- _Task 1_: In the listing, change "icon" to "symbol" in the lines between the one holding "At what coordinates should I click to accomplish: Play" and the one holding "Action: [x=16, y=35]", inclusive, and return only those lines.
- _Task 2_: Write a continuation of the travel piece about Ko Tarutao and Koh Mook, beginning right after its final sentence.

Despite all this, Ko Tarutao has always been, and remains, a very special place for me. I can’t quite put my finger on why. It’s somewhere in the shade of blue that deepens towards the horizon, the contrast with the white of the sand, and the complete lack of any buildings of any kind on the coastline. The eagles and other birds of prey soaring overhead, the wild boar, the monitor lizards and the call of the crickets, plus of course, our trusty hammock, all just seem to combine into some kind of island perfection that I find irresistible.

We left today. But I already know I’ll be back.

Squid Island

Sunset at Had Farang

It’s a little while since we moved on from Koh Mook (which translates as Squid Island in Thai), but it we were all rather sad to leave it behind – until we got here to Koh Libong, it was definitely our favourite island.

We stayed on Had Farang, the same beach where Janet and I spent several weeks last time we were backpacking. At that time – in 2000 – the wide, curving, white-sand beach ended with a stack of boulders to the south and an impressive sea cliff to the north; behind, it was backed by a large, empty coconut plantation; and all the bungalows were hidden behind the tree line at the very edges. It really felt like a desert island. Apart from a single longtail that was generally moored in the harbour, you could easily imagine that you had the whole island to yourself.

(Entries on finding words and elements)
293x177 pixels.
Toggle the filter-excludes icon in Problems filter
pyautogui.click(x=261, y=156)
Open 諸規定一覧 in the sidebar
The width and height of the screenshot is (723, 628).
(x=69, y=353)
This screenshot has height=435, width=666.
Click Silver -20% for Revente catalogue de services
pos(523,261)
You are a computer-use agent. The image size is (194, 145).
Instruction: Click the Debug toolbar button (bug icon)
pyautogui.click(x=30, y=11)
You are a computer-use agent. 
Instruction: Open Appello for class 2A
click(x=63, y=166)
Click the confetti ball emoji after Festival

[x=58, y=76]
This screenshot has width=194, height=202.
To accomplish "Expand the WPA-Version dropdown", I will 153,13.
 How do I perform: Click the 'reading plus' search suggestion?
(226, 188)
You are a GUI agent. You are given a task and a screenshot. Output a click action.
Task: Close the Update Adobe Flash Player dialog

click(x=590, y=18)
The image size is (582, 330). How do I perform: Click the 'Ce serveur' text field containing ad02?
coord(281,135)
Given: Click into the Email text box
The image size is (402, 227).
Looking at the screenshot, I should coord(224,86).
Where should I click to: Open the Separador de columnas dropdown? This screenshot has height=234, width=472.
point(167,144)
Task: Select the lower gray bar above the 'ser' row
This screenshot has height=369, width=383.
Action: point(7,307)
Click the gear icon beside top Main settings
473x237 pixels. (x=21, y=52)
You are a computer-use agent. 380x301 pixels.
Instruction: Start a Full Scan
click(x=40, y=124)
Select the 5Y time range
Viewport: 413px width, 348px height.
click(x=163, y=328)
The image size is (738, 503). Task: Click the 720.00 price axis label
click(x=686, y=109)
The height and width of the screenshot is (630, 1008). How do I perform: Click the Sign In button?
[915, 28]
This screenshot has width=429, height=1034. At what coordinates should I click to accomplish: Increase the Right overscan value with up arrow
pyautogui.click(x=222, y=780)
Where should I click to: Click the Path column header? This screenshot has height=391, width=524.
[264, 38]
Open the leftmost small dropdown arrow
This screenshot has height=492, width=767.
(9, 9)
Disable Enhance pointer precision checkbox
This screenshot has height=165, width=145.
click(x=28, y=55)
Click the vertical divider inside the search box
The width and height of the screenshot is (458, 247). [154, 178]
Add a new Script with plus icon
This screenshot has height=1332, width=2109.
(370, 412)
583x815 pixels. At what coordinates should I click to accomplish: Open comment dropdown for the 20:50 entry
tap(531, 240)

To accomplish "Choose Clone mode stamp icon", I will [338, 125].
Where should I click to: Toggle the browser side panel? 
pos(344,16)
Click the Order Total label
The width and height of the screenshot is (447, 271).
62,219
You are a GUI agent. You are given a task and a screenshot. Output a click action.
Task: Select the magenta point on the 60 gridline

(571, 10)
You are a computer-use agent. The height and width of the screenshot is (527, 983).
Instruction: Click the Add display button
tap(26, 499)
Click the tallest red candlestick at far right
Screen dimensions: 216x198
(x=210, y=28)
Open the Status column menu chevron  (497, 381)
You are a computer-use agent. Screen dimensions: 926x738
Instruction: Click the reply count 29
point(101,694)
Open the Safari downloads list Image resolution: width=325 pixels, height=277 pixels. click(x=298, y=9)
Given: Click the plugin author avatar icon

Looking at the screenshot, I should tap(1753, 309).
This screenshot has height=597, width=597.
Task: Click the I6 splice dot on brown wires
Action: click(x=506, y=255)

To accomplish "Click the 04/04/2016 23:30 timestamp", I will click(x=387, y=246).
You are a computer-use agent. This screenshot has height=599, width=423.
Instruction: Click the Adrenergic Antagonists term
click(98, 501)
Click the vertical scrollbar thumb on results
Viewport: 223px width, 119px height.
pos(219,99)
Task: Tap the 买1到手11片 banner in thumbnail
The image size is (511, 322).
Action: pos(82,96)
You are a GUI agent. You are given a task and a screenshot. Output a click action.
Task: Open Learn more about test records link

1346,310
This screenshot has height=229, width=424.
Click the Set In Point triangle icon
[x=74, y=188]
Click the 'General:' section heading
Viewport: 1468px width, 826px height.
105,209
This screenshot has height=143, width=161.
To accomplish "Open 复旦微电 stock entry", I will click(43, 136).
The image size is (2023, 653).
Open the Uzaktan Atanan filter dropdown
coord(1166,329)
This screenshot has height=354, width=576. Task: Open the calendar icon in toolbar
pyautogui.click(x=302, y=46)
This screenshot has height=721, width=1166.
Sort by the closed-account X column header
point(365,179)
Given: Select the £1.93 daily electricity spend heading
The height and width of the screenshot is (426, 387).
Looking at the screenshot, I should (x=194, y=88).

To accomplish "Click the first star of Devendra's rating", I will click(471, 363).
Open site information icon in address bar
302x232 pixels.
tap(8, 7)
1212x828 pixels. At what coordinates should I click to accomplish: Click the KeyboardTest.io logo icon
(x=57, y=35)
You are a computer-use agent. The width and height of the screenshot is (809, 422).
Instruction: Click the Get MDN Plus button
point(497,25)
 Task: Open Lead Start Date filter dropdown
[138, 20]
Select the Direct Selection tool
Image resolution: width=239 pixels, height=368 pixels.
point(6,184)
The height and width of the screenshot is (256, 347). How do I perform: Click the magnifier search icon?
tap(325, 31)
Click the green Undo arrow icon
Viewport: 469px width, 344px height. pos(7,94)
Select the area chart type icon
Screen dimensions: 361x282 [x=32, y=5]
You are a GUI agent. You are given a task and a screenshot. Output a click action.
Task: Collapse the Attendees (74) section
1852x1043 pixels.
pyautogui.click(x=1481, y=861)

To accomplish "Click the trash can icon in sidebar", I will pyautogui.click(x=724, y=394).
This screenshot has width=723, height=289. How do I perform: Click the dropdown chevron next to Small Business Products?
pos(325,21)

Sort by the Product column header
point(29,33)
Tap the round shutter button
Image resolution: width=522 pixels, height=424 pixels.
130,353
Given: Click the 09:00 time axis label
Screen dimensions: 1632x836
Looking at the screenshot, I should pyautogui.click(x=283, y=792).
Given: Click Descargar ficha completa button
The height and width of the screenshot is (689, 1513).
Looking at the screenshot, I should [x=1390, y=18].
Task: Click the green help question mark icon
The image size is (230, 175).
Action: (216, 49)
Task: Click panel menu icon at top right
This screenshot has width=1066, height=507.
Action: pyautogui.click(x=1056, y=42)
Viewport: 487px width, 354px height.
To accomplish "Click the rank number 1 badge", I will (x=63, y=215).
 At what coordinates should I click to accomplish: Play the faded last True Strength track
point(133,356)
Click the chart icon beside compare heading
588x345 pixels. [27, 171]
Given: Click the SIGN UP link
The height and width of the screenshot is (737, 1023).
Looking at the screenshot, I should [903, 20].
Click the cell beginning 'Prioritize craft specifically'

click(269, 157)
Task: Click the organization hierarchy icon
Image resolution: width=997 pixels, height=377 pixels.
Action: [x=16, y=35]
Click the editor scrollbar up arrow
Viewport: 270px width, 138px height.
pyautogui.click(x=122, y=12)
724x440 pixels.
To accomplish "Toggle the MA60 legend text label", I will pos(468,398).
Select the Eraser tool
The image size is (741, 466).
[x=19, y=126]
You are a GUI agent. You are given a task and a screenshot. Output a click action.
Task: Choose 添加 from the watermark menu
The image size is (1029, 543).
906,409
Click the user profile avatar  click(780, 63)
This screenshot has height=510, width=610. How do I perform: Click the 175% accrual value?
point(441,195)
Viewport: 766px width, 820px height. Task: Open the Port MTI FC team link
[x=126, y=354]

- _Exercise output 1_:
 At what coordinates should I click to accomplish: Play the faded last True Strength track
point(133,356)
Click the chart symbol beside compare heading
588x345 pixels. [27, 171]
Given: Click the SIGN UP link
The height and width of the screenshot is (737, 1023).
Looking at the screenshot, I should [903, 20].
Click the cell beginning 'Prioritize craft specifically'

click(269, 157)
Task: Click the organization hierarchy symbol
Image resolution: width=997 pixels, height=377 pixels.
Action: [x=16, y=35]

- _Exercise output 2_:
This time around, although the beach remains the same, the coconut plantation has been cut down and replaced with the brash, new “Charlie’s Resort” with its swimming pool, beach umbrellas and a cocktail bar pumping out Ibiza dance hits. And there are now so many longtails at the water’s edge that a section has had to be cordoned off for swimming.

Yet, despite the changes, we all still loved Had Farang. Crowded as it is, the beach remains beautiful and is big enough to accommodate the increased numbers. The views re still stunning, the water still clear (and unlike Koh Jum, actually cooler than the air so it feels refreshing when you jump in after baking in the tropical sun). Watching the sunsets in the evenings at Chill Out Bar (far enough along not to hear Charlie’s cheesy music), it was easy to see why we’d loved it here before.

Plus there were new discoveries. We passed a small massage hut on the way to and from our little bungalows. In the day we would stop there to admire the grimacing faces of farangs on the painful end of a joint-wrenching Thai massage, and in the evenings, we would duck down underneath and marvel at the hundreds of hermit crabs which congregated there. They were charming, each with its different scavenged shell; clumsy, hairy legs protruding from underneath like Jim Henson glove puppets.

We also had several fun activity days. We wandered across the island through rubber plantations, touching and stretching the rubber as it oozed from the trunks. We hired sea canoes and explored the cliffs to the north. And, best of all, we hired a longtail and guide to take us into Emerald Cave, a hidden cove only reachable at low tide by swimming through pitch-black tunnels. Emerald Cave was only rediscovered using satellite imagery but had once been the home of pirates and smugglers. It was also one of the main inspirations for The Beach. Check out the girls’ reports of the trip here, here and here.

As I finished writing, I asked Evie what her opinion of the island was. Her reply was simple: “I absolutely loved Koh Mook!”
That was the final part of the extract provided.